CLAIRE Curran, MD of building services specialists Linaker, has been elected president of the Building Engineering Services Association (BESA) for 2023/24.

Described as a ‘progressive and passionate professional’, Curran has almost 25 years’ experience in the sector having previously worked for GSH, ISS, Kier, and Wates.

She is a former winner of the British Institute of Facilities Management (BIFM) Excellence in a Major Project Award and was on the shortlist for Construction Leader of the Year. BESA said she is a strong believer in training and empowering young engineers and has plans to expand Linaker’s apprenticeship programme.

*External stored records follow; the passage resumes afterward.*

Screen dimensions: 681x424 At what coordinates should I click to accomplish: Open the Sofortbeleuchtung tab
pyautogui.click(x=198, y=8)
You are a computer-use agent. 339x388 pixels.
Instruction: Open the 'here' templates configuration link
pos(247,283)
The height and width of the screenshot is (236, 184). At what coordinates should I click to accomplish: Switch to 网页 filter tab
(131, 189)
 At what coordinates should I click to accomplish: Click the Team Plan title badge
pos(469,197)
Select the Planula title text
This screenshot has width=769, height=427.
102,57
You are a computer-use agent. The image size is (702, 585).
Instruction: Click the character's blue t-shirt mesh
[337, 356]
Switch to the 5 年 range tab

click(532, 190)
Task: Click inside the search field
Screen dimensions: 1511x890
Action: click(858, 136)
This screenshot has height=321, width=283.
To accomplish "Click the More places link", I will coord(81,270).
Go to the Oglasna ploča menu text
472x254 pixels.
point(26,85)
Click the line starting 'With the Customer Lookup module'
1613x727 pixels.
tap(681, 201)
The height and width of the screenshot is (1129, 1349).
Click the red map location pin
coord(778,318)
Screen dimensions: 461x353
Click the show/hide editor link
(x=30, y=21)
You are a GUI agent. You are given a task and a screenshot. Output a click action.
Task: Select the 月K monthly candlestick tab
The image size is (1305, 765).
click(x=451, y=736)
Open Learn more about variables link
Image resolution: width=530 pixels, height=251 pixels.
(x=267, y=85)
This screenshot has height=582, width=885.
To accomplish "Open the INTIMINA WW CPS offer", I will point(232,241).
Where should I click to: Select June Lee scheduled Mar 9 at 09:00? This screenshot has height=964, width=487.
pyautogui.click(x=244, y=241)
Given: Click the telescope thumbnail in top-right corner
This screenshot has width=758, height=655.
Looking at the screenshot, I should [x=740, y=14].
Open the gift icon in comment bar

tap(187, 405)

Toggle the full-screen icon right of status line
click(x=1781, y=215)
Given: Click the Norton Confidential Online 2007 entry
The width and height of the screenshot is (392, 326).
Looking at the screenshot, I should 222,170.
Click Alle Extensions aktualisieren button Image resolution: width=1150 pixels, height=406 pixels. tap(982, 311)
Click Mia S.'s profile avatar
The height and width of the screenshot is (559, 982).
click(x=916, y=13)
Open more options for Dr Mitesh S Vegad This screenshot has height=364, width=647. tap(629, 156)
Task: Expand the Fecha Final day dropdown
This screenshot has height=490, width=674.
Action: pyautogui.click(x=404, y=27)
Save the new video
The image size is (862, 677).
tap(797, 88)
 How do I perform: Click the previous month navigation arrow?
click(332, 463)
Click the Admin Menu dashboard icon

In her speech to this year’s BESA AGM, she thanked members for showing faith in her and giving her the opportunity to give something back to an industry ‘that has given me so much’.

Curran added that her presidential year would be marked by change with an acceleration in the adoption of digital systems and a deepening of the impact of new safety legislation.

She said, “The way we are regulated is changing in the most profound way since the Second World War through the Building Safety Act, which is not just about safety, by the way. It is about the whole process of delivering projects because you can’t make buildings safer if you keep working in the same way. So, for compliance we must take a close look at everything we do.”

She also said businesses were being digitised ‘at a rapid rate’ and urged the industry to embrace the way communication and information capture was changing.

Artificial intelligence is here. You can either fight it and get left behind or get on board and be a thought leader. AI is out and is not going back in its box.

“My business is all about operating buildings and making them better and to do that successfully you need fantastic data with great in-depth analysis. Harnessing AI to some of the digital improvements we have already made like 4D modelling, APIs and data mining will make us more efficient and productive.”

She pointed out that tight profit margins and skills shortages made it more important than ever that building services firms operated ‘effectively and efficiently’.

“We must be flexible, available and create well-informed change at pace. As we move deeper into this digital age, we will see more ‘real life’ operating information being harvested at astonishing speeds and then used to create strategies for reducing energy and carbon, and for keeping buildings safe and compliant.”

Curran added that the ‘digital takeover’ would require new skills, but was also an opportunity to reach out to a new generation.